L'équipe finit par quitter le domicile du commissaire et laissa le couple tout seul. Tous deux le savaient, une discussion était inévitable… mais évidemment, les deux étaient les rois des faux-fuyants et préféraient esquiver. Antoine s'empara d'un saladier et suivit Candice en cuisine. Il le posa sur le comptoir et s'appuya sur le rebord pendant qu'elle lavait une assiette dans l'évier.
« C'est peut-être le moment là… non ?
- Le moment de quoi ? demanda-t-elle sans le regarder.
- De m'expliquer pourquoi tu pleurais…
- A ton avis ?
- C'est à cause de moi ?
- Évidemment… Tu vois pas que notre couple est en train de battre de l'aile ?!
- Mais Candice on est même pas un vrai couple… ! Regarde-nous, on a aucun projet… Ils sont tous là à parler d'eux et nous… on a rien à dire…
- Mais peut-être que le premier projet qu'on pourrait avoir ce serait que tu arrêtes de mentir…
- De mentir ?
- Tes soirées passées soi-disant à la BSU… Tes « j'peux pas, je bosse »… Tes « pas ce soir j'suis fatigué »… À chaque fois tu me trouves des excuses pour m'éviter…
- Tu vois… on peut pas être un couple si tu me fais pas confiance…
- Mais je te fais confiance Antoine ! C'est juste qu'en ce moment j'ai du mal à te comprendre… on fait plus rien ensemble, on se voit plus…
- Peut-être aussi qu'on se verrait plus souvent si on habitait ensemble… mais c'est vrai… on est pas pressés après tout…
- C'est pas la question !
- Bien sûr… Évidemment…
- Et qu'on vive ensemble ou pas… ça n'empêche pas les mensonges… et tu sais bien que je déteste ça !
- Mais des excuses… c'est pas des mensonges, Candice !
- Et bah t'étais où ce soir-là alors ? s'agaça-t-elle.
- Quand ?
- Bah quand tu m'as prétexté une réunion d'équipe alors qu'ils étaient tous au bar sans toi…
Antoine souffla.
- Au bureau… Mais j'ai préféré te dire qu'on avait une réunion parce que j'avais pas envie qu'on se prenne la tête… T'allais encore me dire que je bossais trop, et j'avais pas envie de ça, voilà…
- T'es sûr ?
- Bah oui je suis sûr… moi aussi ça me saoule qu'on passe notre temps à se disputer…
- C'était pas comme ça avant… C'était à peine si on pouvait se quitter et maintenant… j'ai l'impression que tu supportes plus ma présence…

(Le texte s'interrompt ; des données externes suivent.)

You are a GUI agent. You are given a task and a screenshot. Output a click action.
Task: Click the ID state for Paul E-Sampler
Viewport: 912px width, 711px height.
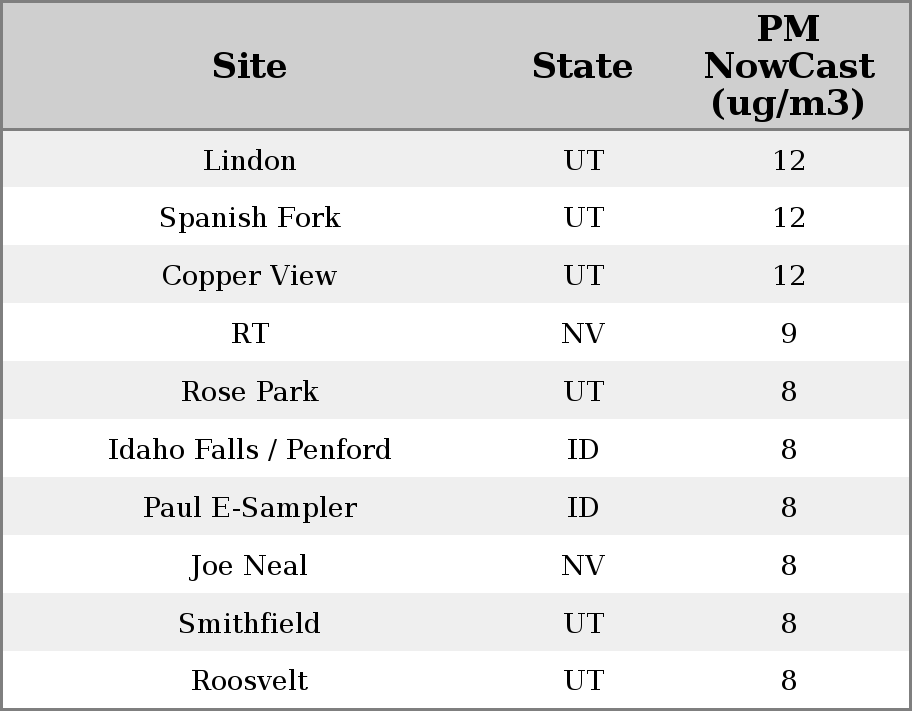click(x=583, y=508)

- Mais pas du tout… chuchota-t-il avec émotion en s'approchant d'elle. Écoute je… ok j'suis pas dans une bonne période et… j'me comporte comme un con… mais j'te promets que je vais essayer de faire des efforts…
- Vraiment ? demanda-t-elle sans conviction.
- Vraiment… confirma-t-il en l'enserrant dans ses bras avant d'embrasser son front. Et ce soir si tu veux on se fait une petite soirée à deux…
- Je suis de babysitting ce soir… Demain ?
- Ok…
- Mais une vraie soirée en amoureux alors… pas de téléphone, pas d'enfants, pas de boulot… juste nous deux.
- Promis… Et… Elle est jolie cette nouvelle robe… chuchota-t-il au creux de son oreille. »
Candice esquissa un sourire et resserra son étreinte, songeant déjà à leur soirée de retrouvailles le lendemain. Antoine avait voulu se montrer rassurant et sa promesse de changement avait bien été reçue par sa compagne qui espérait désormais que leur histoire reparte sur des bases plus saines.